В «Дырявом котле», однако, творилось то же самое. Чуть ли не единственным, кто хранил спокойствие, был старина Том, все так же протиравший стакан за барной стойкой. А вот трое магов за задним столиком, явно перебравшие, нестройными голосами орали нечто наподобие воплей с трафальгарского майдана.

Ой, ты, Лизка-королева, старая ты кляча,

Зачем Англию продала клятым шотландякам?...

Чтоб вернуть нам ее честь, ляжем головами,

Наречемся Британии гордыми сынами...

- Том, они что, совсем...?

- Что? Ах, да, миссис Тонкс, они, наверное, сегодня были на Трафальгарской площади, знаете ведь, наверное, что там творится.

- Уже знаем, видели.

- Ну вот, были они там, пришли сюда, выпили, и давай песни горланить наподобие этой.

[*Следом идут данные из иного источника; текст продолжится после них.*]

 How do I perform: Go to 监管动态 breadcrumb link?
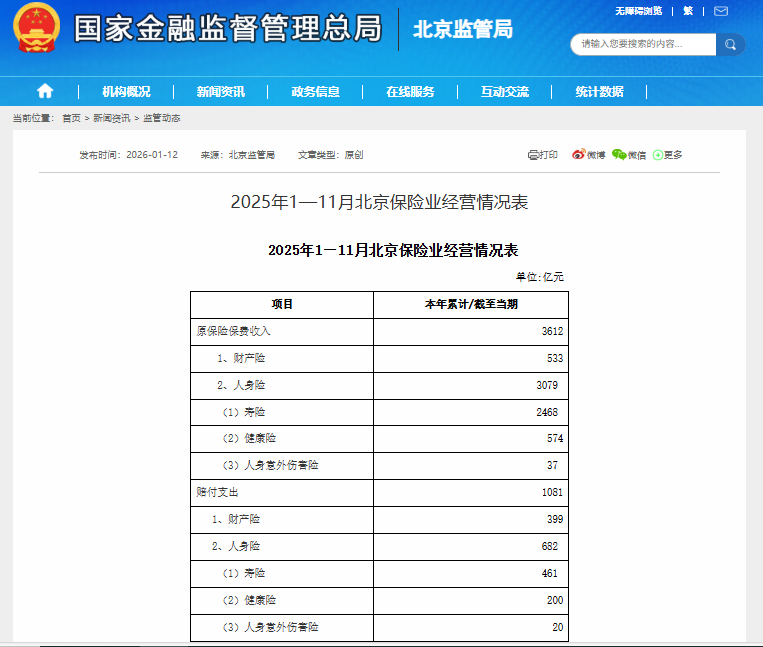(161, 118)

Кромвель, мол, придет, порядок наведет.

Косой переулок был необычайно пуст, видимо, мы пришли за книжками одними из первых. Однако Боунсы и Гринграссы были уже здесь, и Сьюзен, Дафна и Астория после взаимных дружеских объятий и поцелуев в щечки буквально за уши затащили меня в кондитерскую лавочку, где я под веселый девчачий смех угощал всех мороженым.

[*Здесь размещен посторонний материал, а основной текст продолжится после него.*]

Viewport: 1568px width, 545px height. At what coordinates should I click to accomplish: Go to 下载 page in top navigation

На месте лавочки с артефактами, наганами и пулеметами теперь размещалось портняжное ателье. Так что, в отличие от прошлых лет, долго мы задерживаться там не стали, купили все необходимое и отправились домой.

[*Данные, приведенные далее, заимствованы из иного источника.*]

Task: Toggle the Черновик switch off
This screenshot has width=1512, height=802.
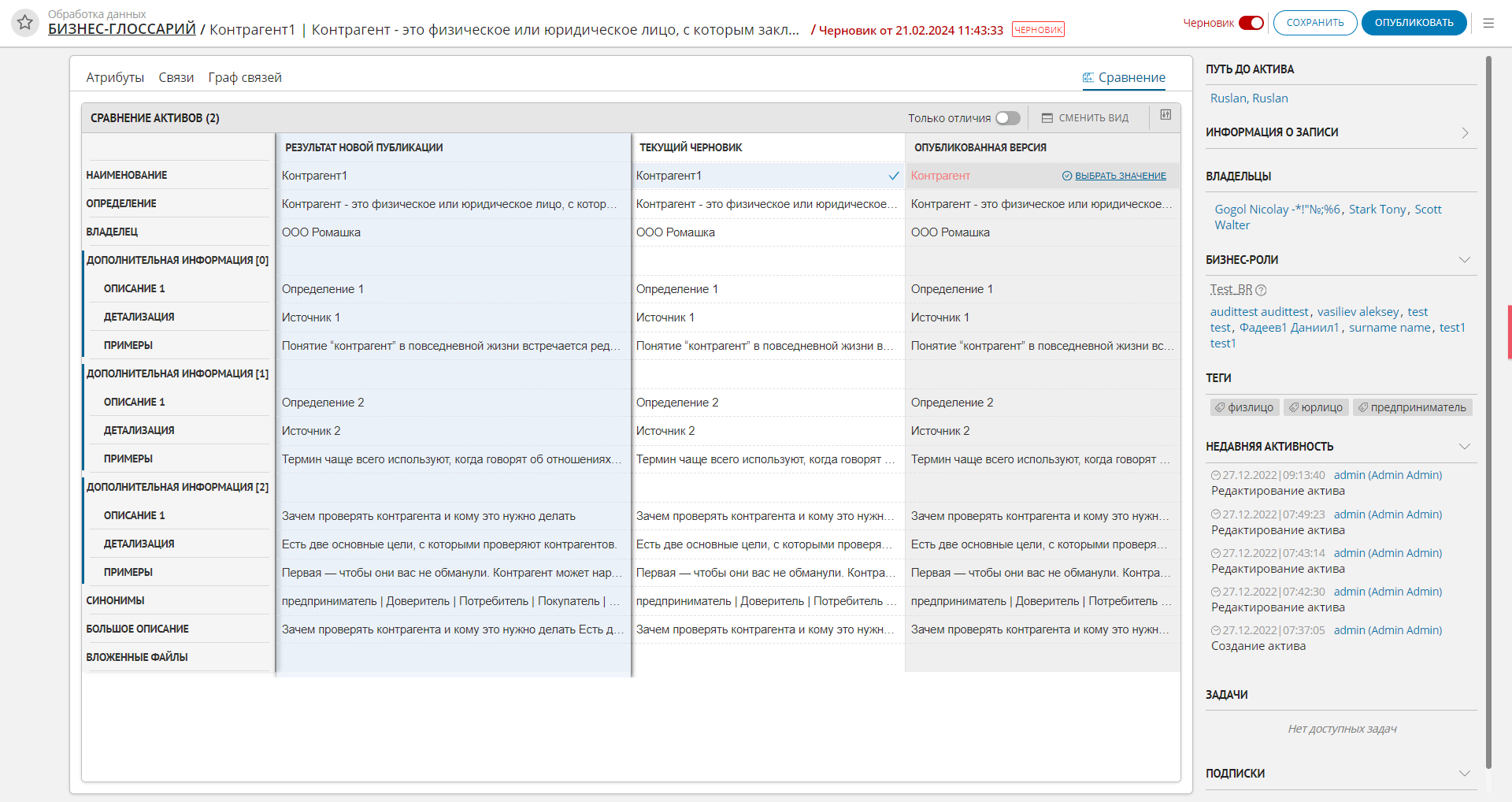Action: click(x=1251, y=23)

Потом, уже дома, по телевизору посмотрели про весь этот беспредел. По всем центральным каналам шло одно и то же. Кто-то куда-то придет, чего-то там наведет, кто не скачет, тот шотландец, и так далее. Обитатели Майдана ходили буйными ватагами, размахивая щитами с изображением британского льва, польского орла или украинского тризуба, а то и с фашистской символикой, потрясали плакатами с номерами сотен самообороны. С импровизированной трибуны орал в жестяной матюгальник «голова самообороны Майдана от Лондонской Украинской Рады» некто Петро Поросюк, и восторженный вопль сотен луженых глоток был ему ответом: «Геть!», «Ганьба!», «На гиляку!» и так далее. Доморощенные нацисты тоже отметились, выступил лидер самообразовавшейся «Английской Национальной партии» некто Алекс Гресли, объявивший лозунг «Англия для англичан!», и ему орали не меньше. Причем на критику, раздававшуюся извне, из-за полицейских кордонов, какая-то особо ретивая бабуля с Майдана ответила: «Вы что, они же дети еще!»

Футбольные хулиганы орали свои кричалки, размахивая шарфами. Причем нигде более, кроме лондонского майдана, нельзя было видеть в одном строю фаната «Манчестер Юнайтед» с фанатом «Арсенала». В обычной, мирной жизни это непримиримые враги, а здесь – на тебе, пожалуйста, пьют пиво из горла и орут «Шотландяку на гиляку!» Незамысловатые, коряво придуманные лозунги пришлись по нраву всем, и все дружно скакали вокруг костров из покрышек, чтобы показать, что не шотландцы.

Тед, Андромеда и Дора смотрели на все это с расширенными от ужаса глазами. А вот мне при взгляде на лондонский майдан вспоминалось другое...

«Товарищи подводники! Сегодня, наконец, мы можем сказать, что свершилась вековая мечта украинского народа! Теперь мы свободны. Нам, гражданам свободной Украины, принадлежит это море, это солнце и эта благословенная земля. Нам больше не нужно быть чужой житницей и кормить голодного, ленивого, и к тому же пьющего старшего брата. Пройдет совсем немного времени, и наша страна станет славянской Францией, Канадой восточного полушария...» [73]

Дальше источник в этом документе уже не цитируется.